Kryzys w branży meblarskiej jest coraz bardziej dotkliwy. Produkcja mebli spadła o 3 mld zł w ciągu ostatnich dwóch lat, a ich eksport był o 6 proc. niższy niż w minionym roku. Producenci mebli mają też coraz większe długi. Krajowy Rejestr Długów odnotował aż 40 proc. ich wzrost w ciągu trzech lat. Obecnie w tej bazie zadłużenie sektora sięga 130 mln zł. Do tego dochodzi 100 mln zł długów producentów drewna, co może sygnalizować pogłębiające się trudności finansowe w całym łańcuchu dostaw.

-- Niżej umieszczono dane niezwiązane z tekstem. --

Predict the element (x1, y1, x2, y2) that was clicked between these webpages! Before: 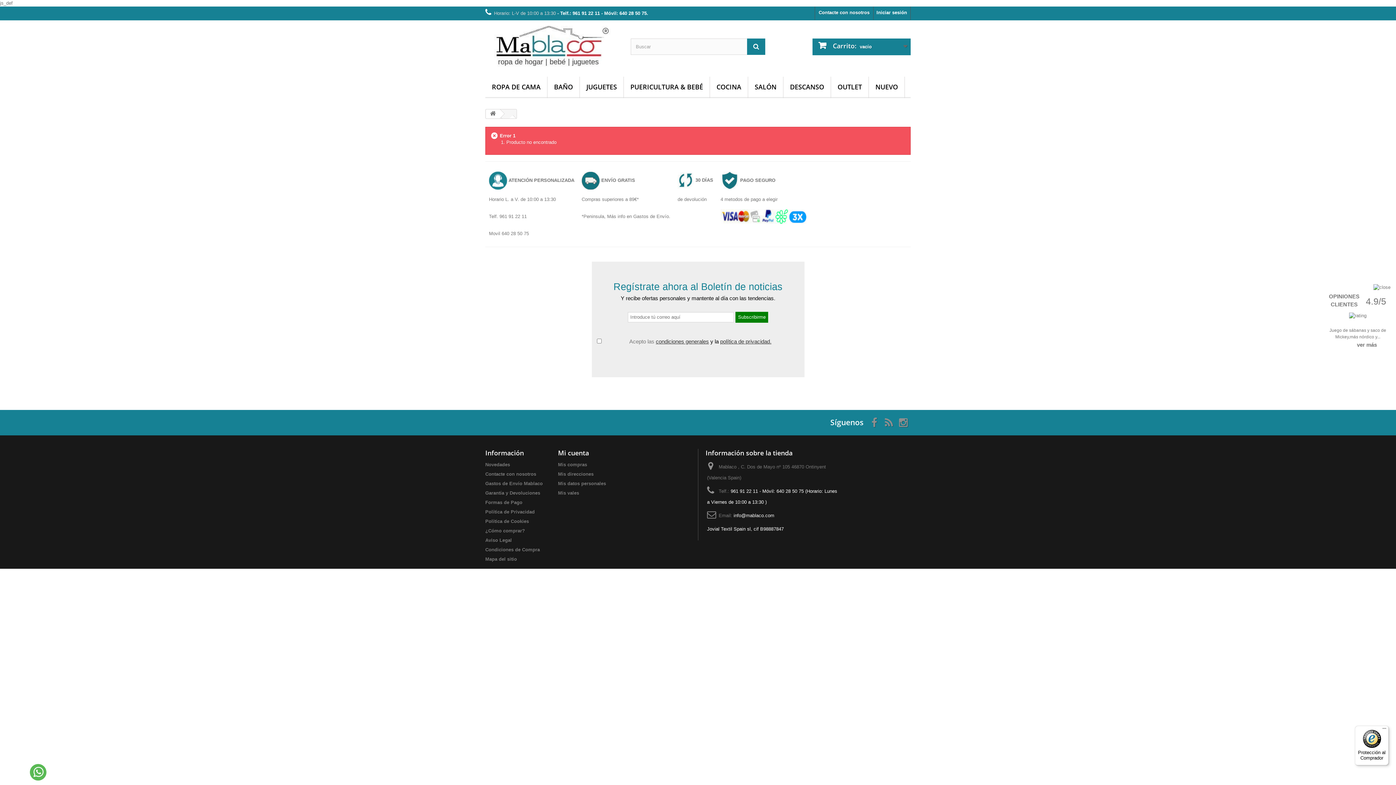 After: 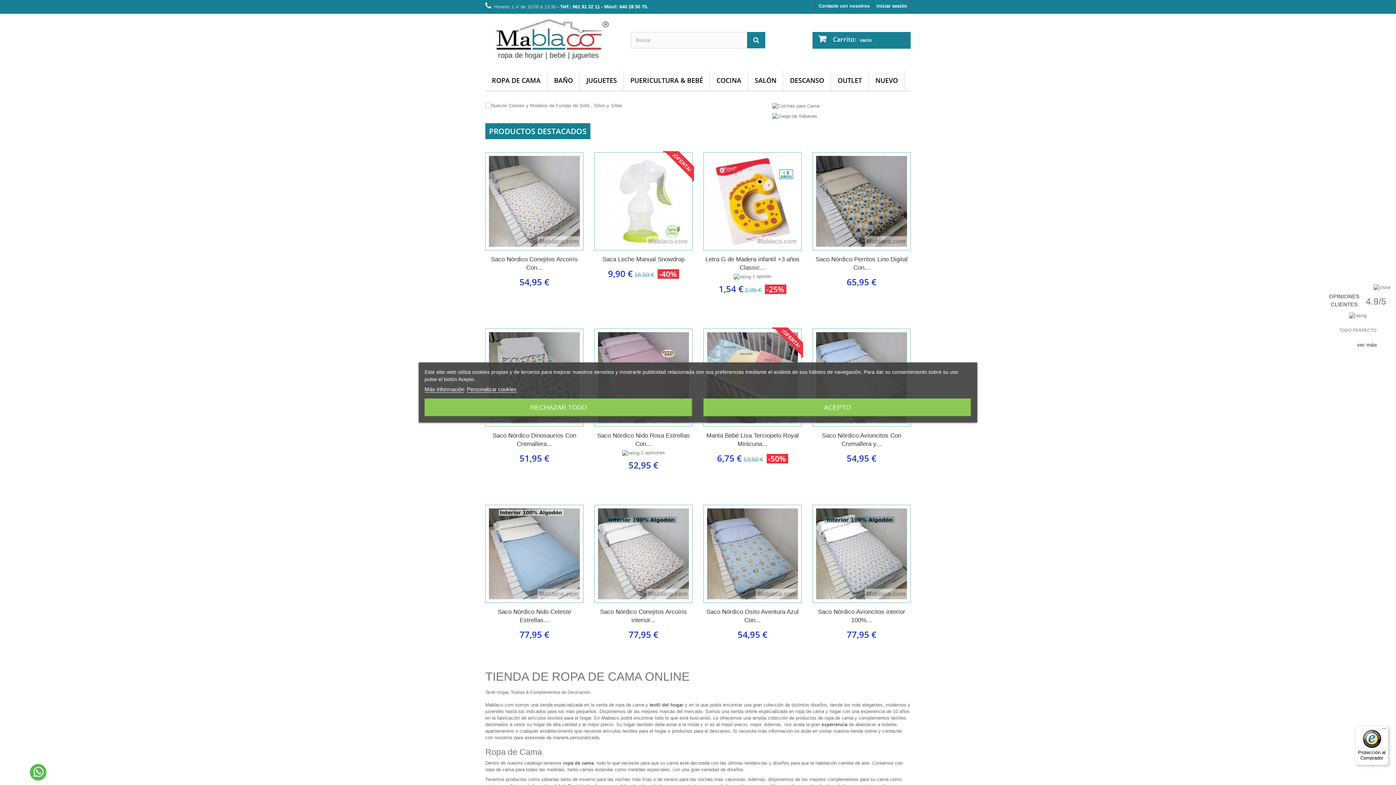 Action: bbox: (486, 109, 500, 118)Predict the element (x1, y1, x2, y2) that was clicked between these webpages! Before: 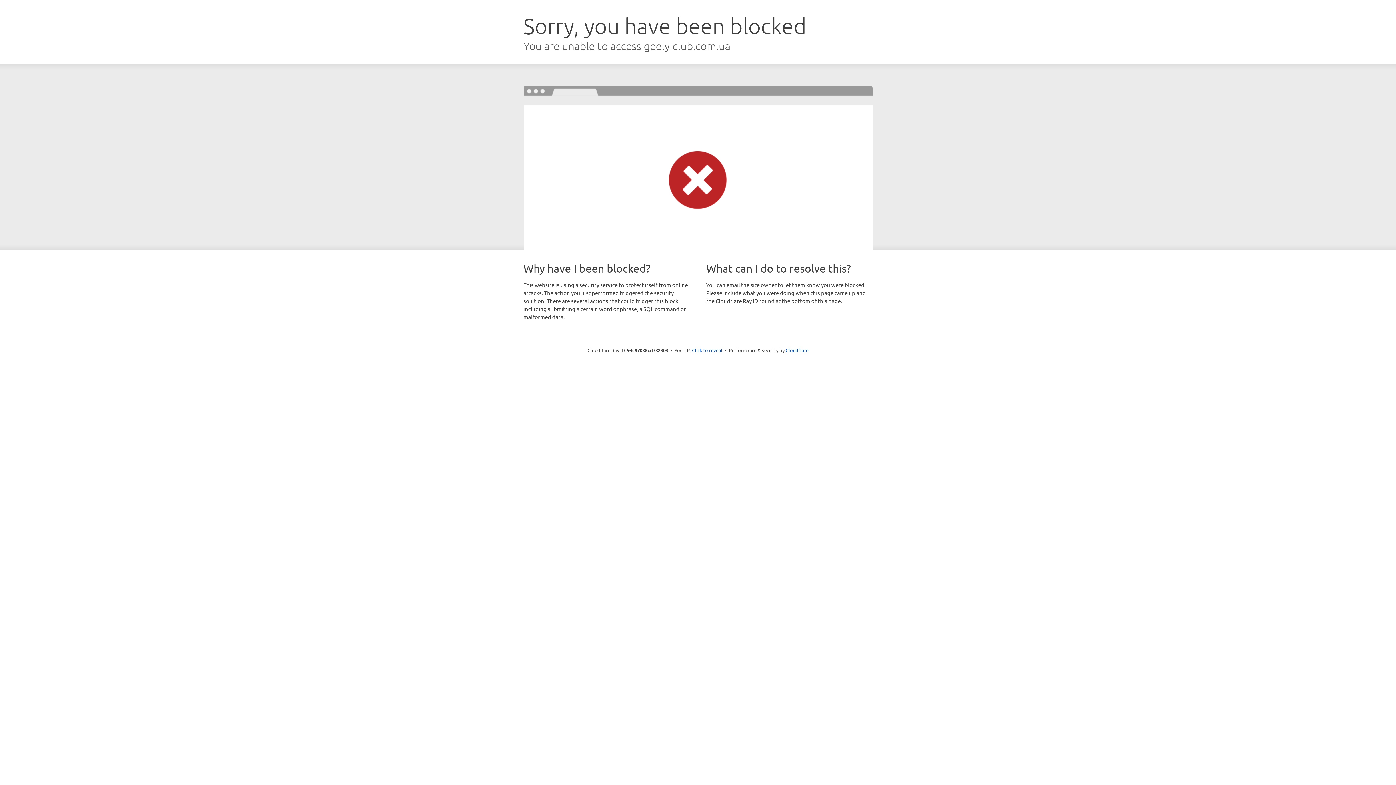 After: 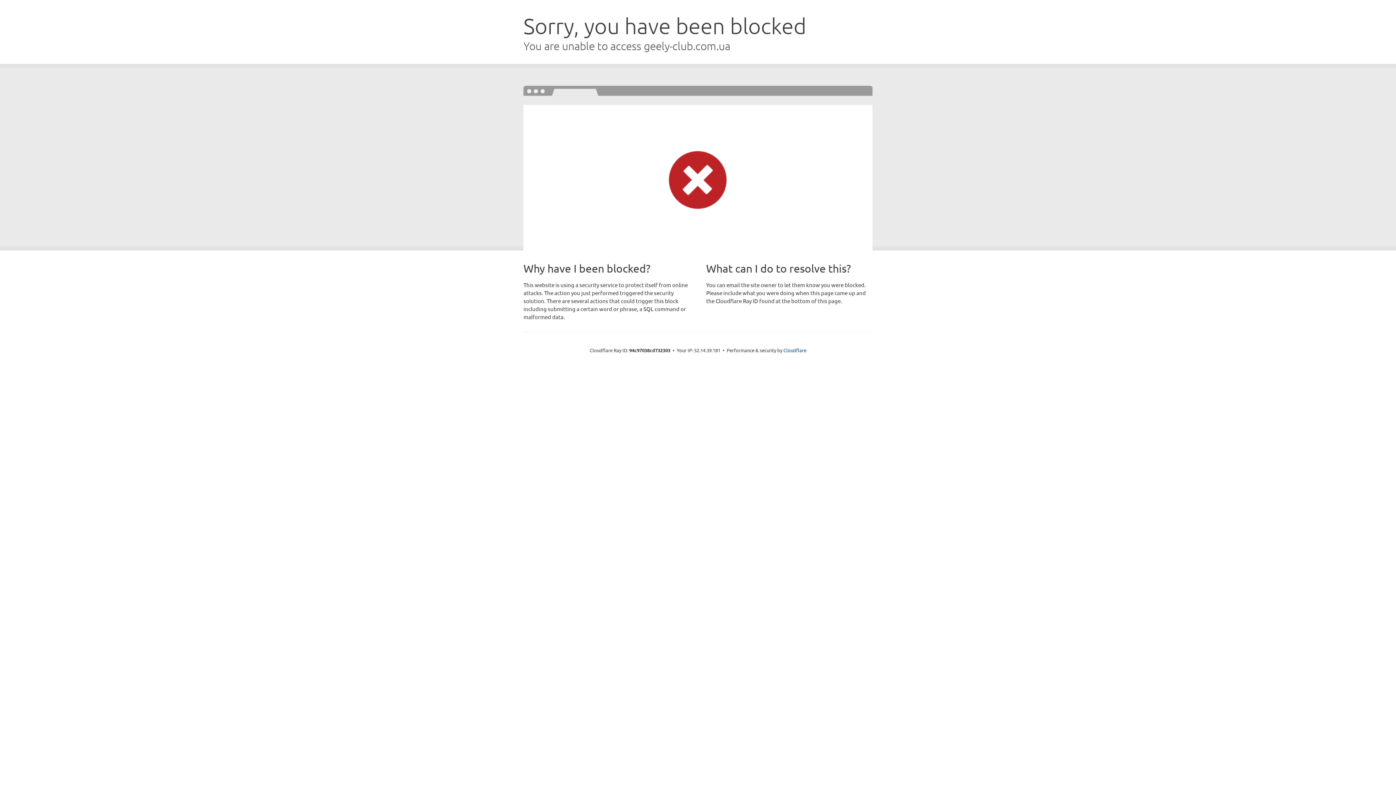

Generalnie perspektywy branży są pesymistyczne. Ogólnopolska Izba Producentów Mebli (OIGPM) alarmuje, że spada konkurencyjność polskiego sektora. Zyski są niższe, a płace rosną szybciej niż produktywność. W efekcie firmy ograniczają zatrudnienie i nie mają pieniędzy na inwestycje. Brakuje im ok. 30 proc. portfela zamówień. W Unii Europejskiej sytuacja gospodarcza jest niepewna, więc na wzrost zamówień nie ma co liczyć. Trafia tam ok. 80 proc. polskiej produkcji. Problemem jest także rosnący import mebli, głównie z Chin, oraz amerykańskie cła. W tym roku producenci mebli będą musieli powalczyć to, żeby utrzymać rentowność na poziomie z 2024 r.